◆ **DOCUMENT**
Punira-t-il de mort l’audace du prophète?

Cédera-t-il aux instigations d’Hérodias qui désire la perte de ce conseiller importun?

Non, car «il craint Jean-Baptiste qu’il reconnaît pour un homme juste et saint.» — Mais tolérera-t-il plus longtemps ses remontrances hardies?

Non, car elles fatiguent sa conscience et empoisonnent ses plaisirs; non, car il ne voudrait cependant pas déplaire à cette femme dont il n’ose satisfaire la vengeance.

De ces deux partis lequel choisir: céder aux remontrances de Jean-Baptiste et chasser Hérodias? ou bien plaire à Hérodias et mettre à mort Jean-Baptiste?

Ni l'un ni l’autre; mais chercher un terme moyen comme il convient à la faiblesse, et c’est ce que fait Hérode; il donne ordre d’arrêter Jean-Baptiste et le fait jeter en prison.

Pendant le séjour du précurseur dans son cachot, même faiblesse dans le caractère d’Hérode, même inconséquence, même contradiction avec lui-même.

Hérode, tétrarque, maître, seigneur, va consulter son prisonnier dans les fers; il a pour lui une telle considération qu’il «prend et suit ses avis,» et oublie son rôle au point de «l’écouter avec plaisir.»

Puisqu'il le croit un homme juste et saint, qu’il lui donne donc la liberté!

Si, au contraire, il le juge coupable et veut plaire à son épouse qu’il le punisse donc!

◆ **DONNÉES FOURNIES**
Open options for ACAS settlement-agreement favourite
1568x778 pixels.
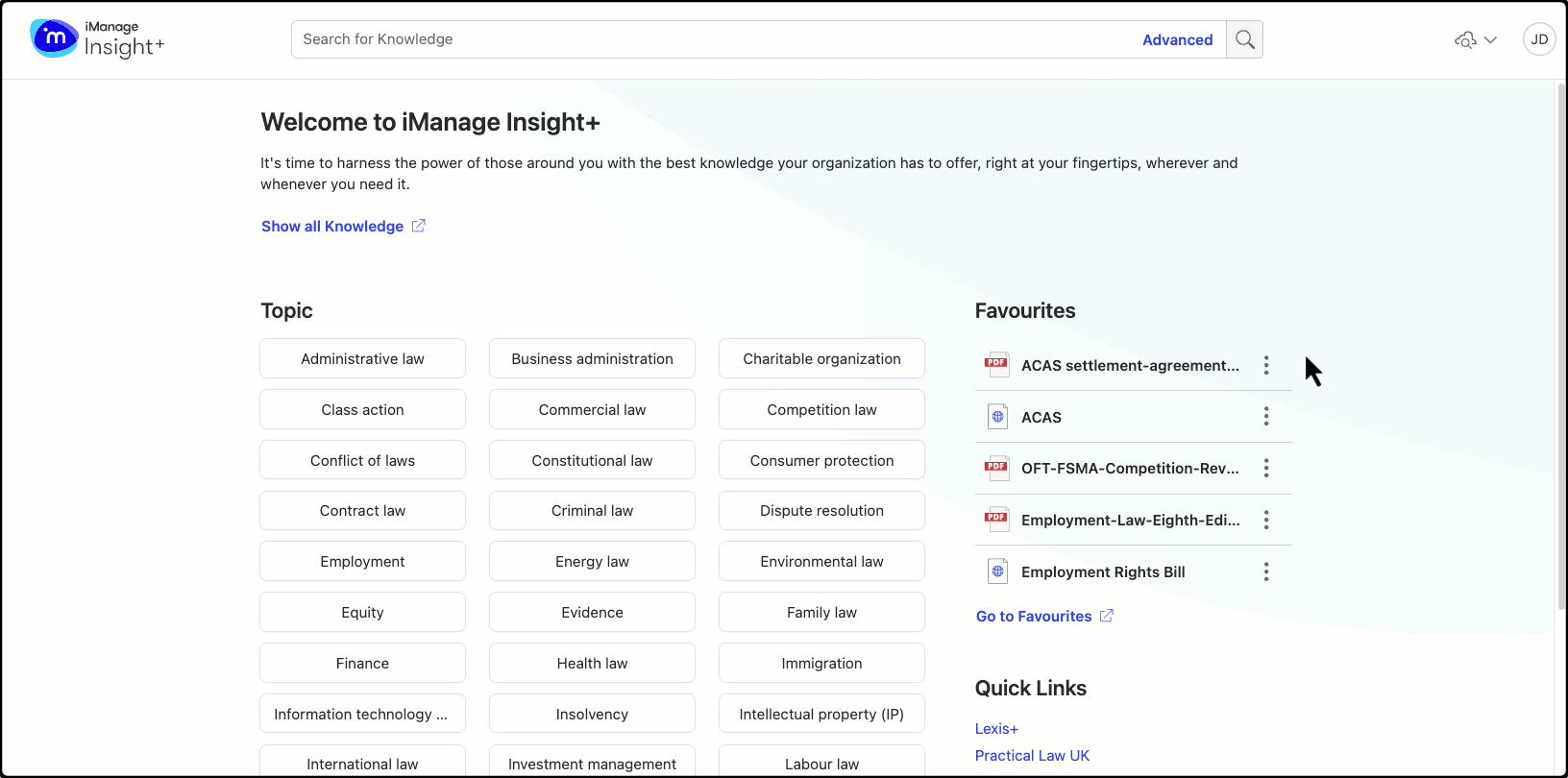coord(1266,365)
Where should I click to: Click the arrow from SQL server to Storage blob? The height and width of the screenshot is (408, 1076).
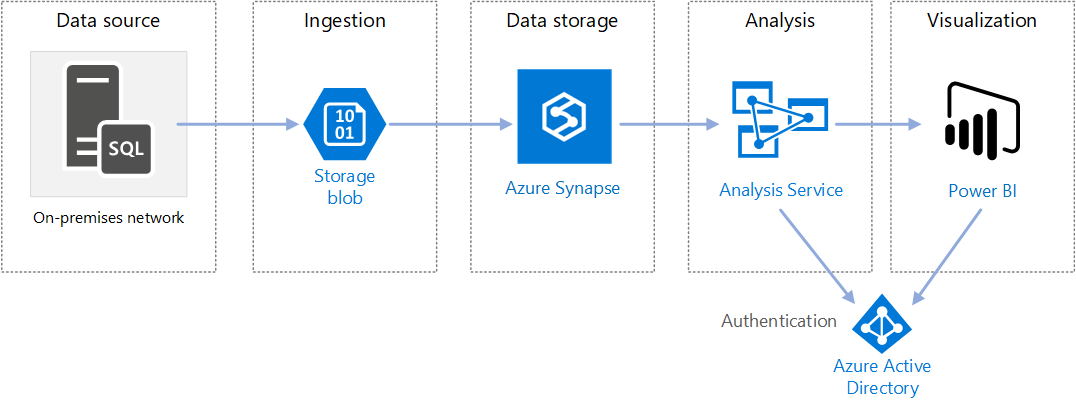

◆ **CONSIGNE 1**
Indiquez si chacune des affirmations suivantes concorde avec le document, en répondant par oui ou par non et en citant sans modification les mots du document qui permettent de trancher. (a) Hérode fait emprisonner Jean-Baptiste. (b) Hérode tient Jean-Baptiste pour un homme juste et saint. (c) Hérode refuse d’écouter son prisonnier.
◆ **CONSIGNE 2**
Recopiez fidèlement le passage du document qui s’ouvre sur les mots contenant « De ces deux » et se referme sur « contradiction avec lui-même. ».

◆ **CORRIGÉ 1**
(a) Oui : « il donne ordre d’arrêter Jean-Baptiste et le fait jeter en prison. »
(b) Oui : « il craint Jean-Baptiste qu’il reconnaît pour un homme juste et saint. »
(c) Non : « oublie son rôle au point de «l’écouter avec plaisir.» »

◆ **CORRIGÉ 2**
De ces deux partis lequel choisir: céder aux remontrances de Jean-Baptiste et chasser Hérodias? ou bien plaire à Hérodias et mettre à mort Jean-Baptiste?

Ni l'un ni l’autre; mais chercher un terme moyen comme il convient à la faiblesse, et c’est ce que fait Hérode; il donne ordre d’arrêter Jean-Baptiste et le fait jeter en prison.

Pendant le séjour du précurseur dans son cachot, même faiblesse dans le caractère d’Hérode, même inconséquence, même contradiction avec lui-même.